— START Data in this exercise —

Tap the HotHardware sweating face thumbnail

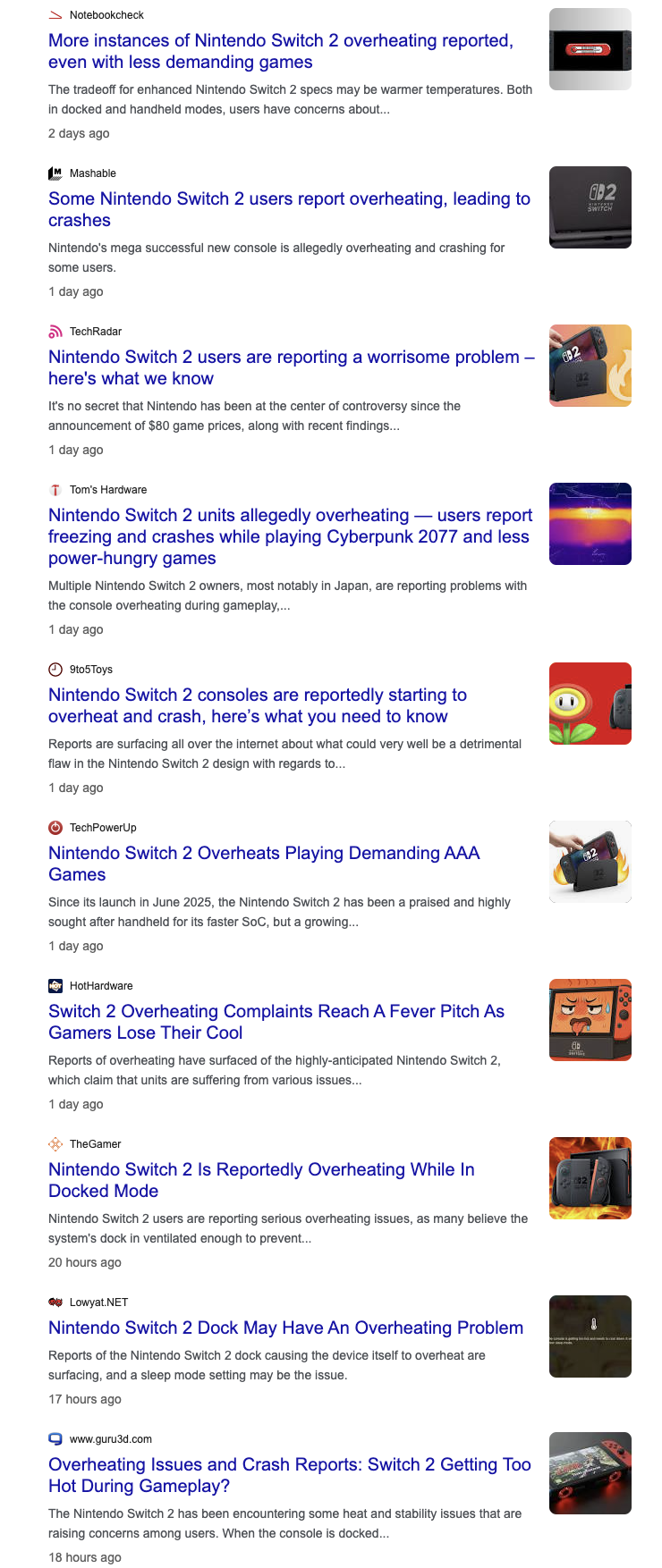tap(590, 1020)
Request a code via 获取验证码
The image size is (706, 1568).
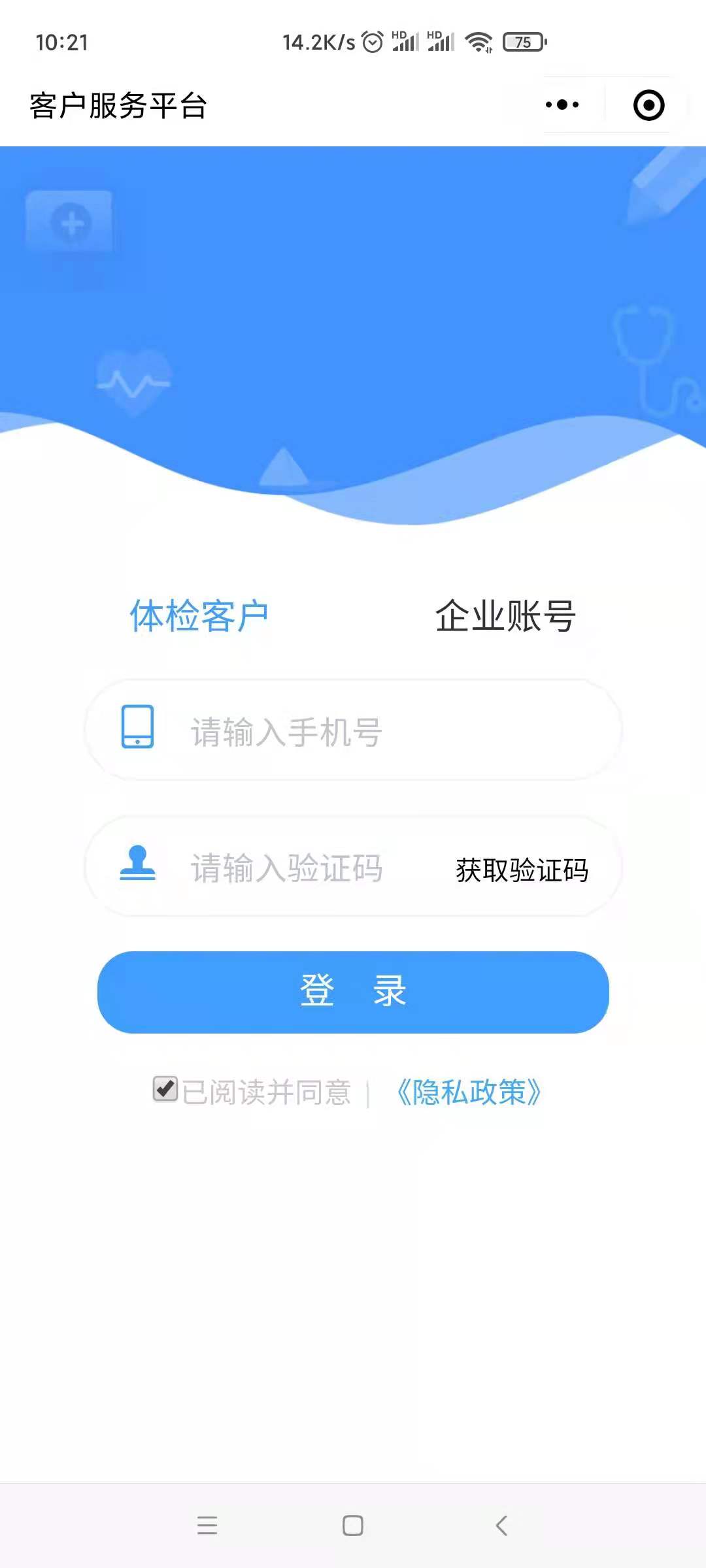tap(522, 869)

— END Data in this exercise —

[Your instructions] Copy out every line of the data above word for word, leaving out the pictures.

[Solution for this problem]
Tap the HotHardware sweating face thumbnail

tap(590, 1020)
Request a code via 获取验证码
The image size is (706, 1568).
tap(522, 869)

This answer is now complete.